Quando foram questionadas, pela revista “Vogue Casa”, sobre a parte preferida, a jovem e a irmã deram uma resposta unânime. Ambas mencionaram a varanda que, embora não tenha muito destaque no ecrã, marcava a diferença pelos bancos acolhedores, azulejos e pela vista para as paisagens da Baía de Guanabara.
A decisão foi facilitada quando Nalu Paiva, uma das filhas de Eunice e Rubens, desenhou a lápis como eram as áreas da casa verdadeira. Quando viu o resultado no ecrã, na estreia do filme em Veneza, Itália, só precisou de uma cena para se emocionar. “Nossa, é igualzinha”, disse.

Um dos detalhes-chave eram “os degraus da escada na porta principal, a entrada da garagem e a escada que leva aos quartos”, destaca uma das produtoras de “Ainda Estou Aqui”, Maria Carlota Bruno, à mesma publicação.
Embora esteja à venda, tornou-se também uma espécie de ponto turístico. “Muita gente tem procurado a casa, tiram fotos, agora mais ainda. As pessoas param, olham para aqui e agarram no telemóvel”, revelou Marcelo Dias, à “G1.”
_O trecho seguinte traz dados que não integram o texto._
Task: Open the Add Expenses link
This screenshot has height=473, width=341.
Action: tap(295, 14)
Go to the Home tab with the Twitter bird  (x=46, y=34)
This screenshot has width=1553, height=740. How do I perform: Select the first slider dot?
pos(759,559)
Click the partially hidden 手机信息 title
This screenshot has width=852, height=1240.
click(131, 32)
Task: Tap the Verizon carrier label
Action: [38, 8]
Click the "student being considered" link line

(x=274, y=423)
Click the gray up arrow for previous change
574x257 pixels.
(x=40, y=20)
Até os vizinhos se têm emocionado com as reações. Para a maioria, foi importante ver o bairro ajudar a contar uma história tão marcante. “Este filme retrata uma época muito sofrida e foi realmente maravilhoso e emocionante acompanhar as filmagens. Eu acompanhei”, disse um vizinho, chamado João, à mesma publicação.
“Ainda Estou Aqui” foi selecionado para mais de 50 festivais no mundo, tendo vencido sete prémios deste a estreia em setembro, em Veneza, onde conquistou o Leão de Ouro de Melhor Roteiro. Fernanda Torres, que interpreta Eunice, venceu o Globo de Ouro de Melhor Atriz e pode triunfar na mesma categoria nos Óscares, que acontecem a 2 de março.